What you have to do =>
Reproduce the line containing "Pedir Orçamento (136, 450)" in the listing below, then every later line up to the end, precisely as written.

Provided material =>
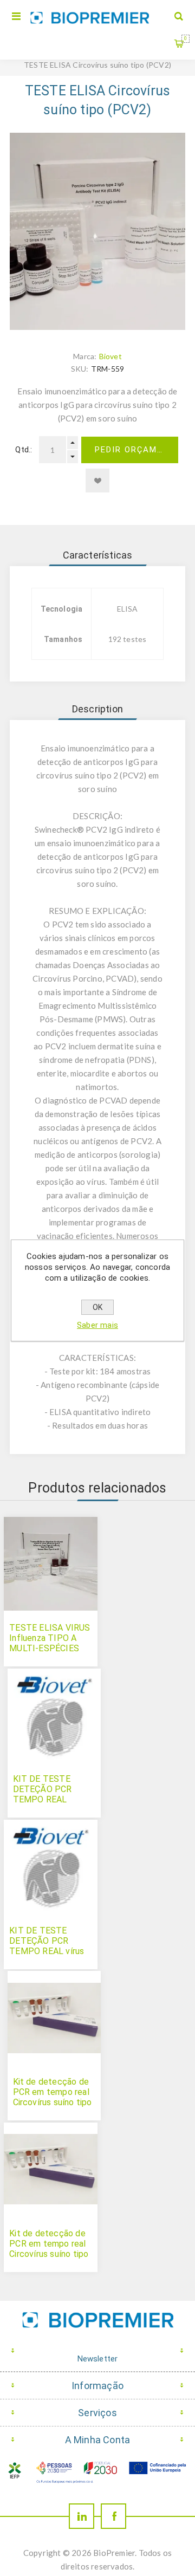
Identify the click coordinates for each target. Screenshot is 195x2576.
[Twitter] (81, 2516)
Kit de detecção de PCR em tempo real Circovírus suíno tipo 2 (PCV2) (52, 2097)
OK (97, 1307)
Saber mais (97, 1325)
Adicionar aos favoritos (97, 480)
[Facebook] (113, 2516)
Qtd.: (23, 450)
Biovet (110, 356)
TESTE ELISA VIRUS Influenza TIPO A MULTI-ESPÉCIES (49, 1638)
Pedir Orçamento (136, 450)
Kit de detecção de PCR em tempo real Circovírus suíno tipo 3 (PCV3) (48, 2248)
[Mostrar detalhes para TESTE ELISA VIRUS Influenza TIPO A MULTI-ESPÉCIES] (51, 1564)
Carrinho (185, 38)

Expected answer =>
Pedir Orçamento (136, 450)
Kit de detecção de PCR em tempo real Circovírus suíno tipo 3 (PCV3) (48, 2248)
[Mostrar detalhes para TESTE ELISA VIRUS Influenza TIPO A MULTI-ESPÉCIES] (51, 1564)
Carrinho (185, 38)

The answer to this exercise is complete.